Ukrainian and Russian politician (born 1959)

Oleksandr Yuriyovych Kobets (Note: Олександр Юрійович Кобець; Александр Юрьевич Кобец) (born 27 September 1959) is a Ukrainian and Russian politician, businessman, and former intelligence officer who served as the Russian-installed mayor of Kherson during the Russian occupation of the city, from 26 April 2022 until 11 November 2022, when Ukraine liberated the city.

== Biography ==
Kobets was born on 27 September 1959 in Kherson, in what was then the Ukrainian Soviet Socialist Republic of the Soviet Union.

=== KGB career ===
Kobets served as a KGB officer until 1991, when he started working for the Security Service of Ukraine (SBU). Kobets supervised economic issues in the 1990s, in particular, the work of the Kherson Oil Refinery. In the early 2000s, Kobets was transferred to the head office of the SBU and served as an officer in the operational leadership of the SBU. A pensioner by seniority, he retired from the SBU in 2010.

In his resume, which was compiled in September 2020, he writes that "during his work in the special services, he cooperated with structural units of the Cabinet of Ministers, Ministry of Finance, Ministry of Economy, National Bank, State Property Fund, Antimonopoly Committee, Ministry of Energy and Coal Industry, Naftogaz, Ministry of Industrial Policy, Ministry of Agrarian Policy and Food, Ministry of Health. He carried out measures on financial, energy, food, and environmental security of the state." Oleksandr Kobets wanted to get a position in one of the companies in Kyiv, but was not hired.

=== Activities in retirement ===
Following his retirement, Kobets, together with his wife, founded a company which handles contract mediation for goods, production of juices, mineral water, soft drinks, and trade.

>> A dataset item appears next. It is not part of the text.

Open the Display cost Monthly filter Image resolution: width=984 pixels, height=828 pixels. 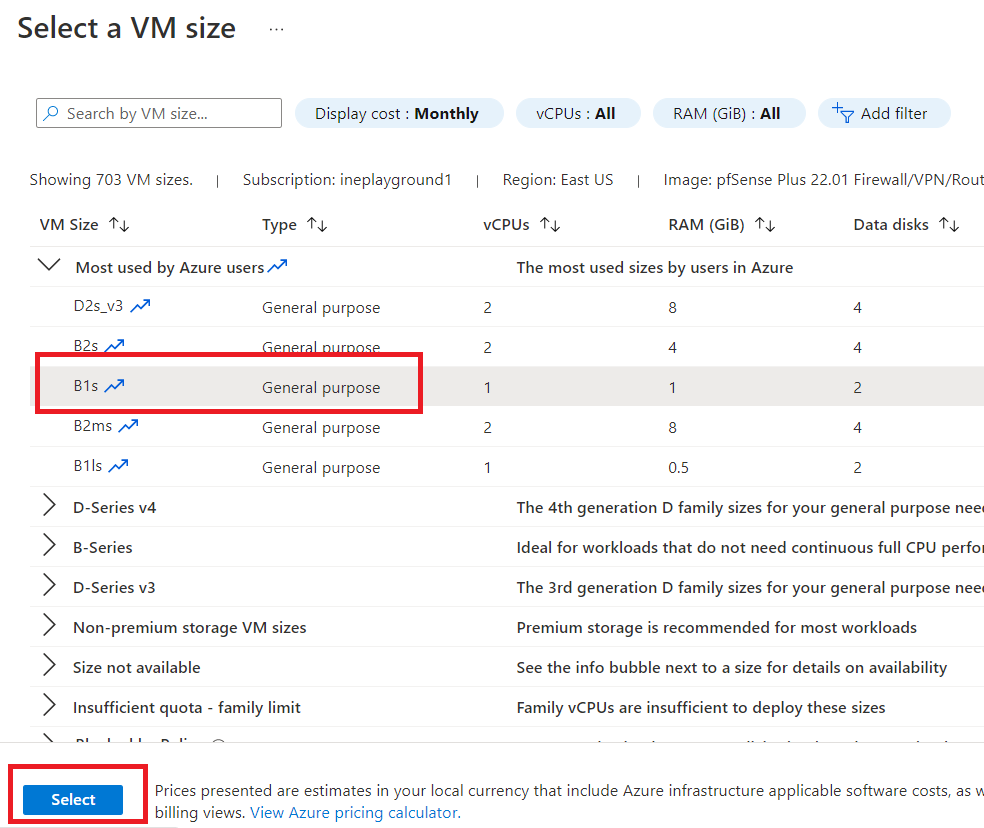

The Centre for Journalistic Investigations revealed that Kobets has not repaid a loan of 80,000 dollars for several years.

In the summer of 2006, Oleksandr Kobets registered with Ukragrohimpromholding OJSC, which traded in ammonia and was founded by Oleksandr Bessonov, a former agent of the KGB and a citizen of the Russian Federation with a passport.

In 2007, he got a job at the Ukrainian Collection Agency company, dealing with personnel issues and official investigations.

Kobets then worked at RSB Petroleum FZC in the United Arab Emirates from 2008 to 2011. This company was engaged in trading in petroleum products and oil.

In 2012, he was the director of Transocean Ukraine Export LLC, which traded machines and equipment. In the same year, Oleksandr Kobets got a job as an adviser to the head of the Shevchenkiv district administration of Kyiv.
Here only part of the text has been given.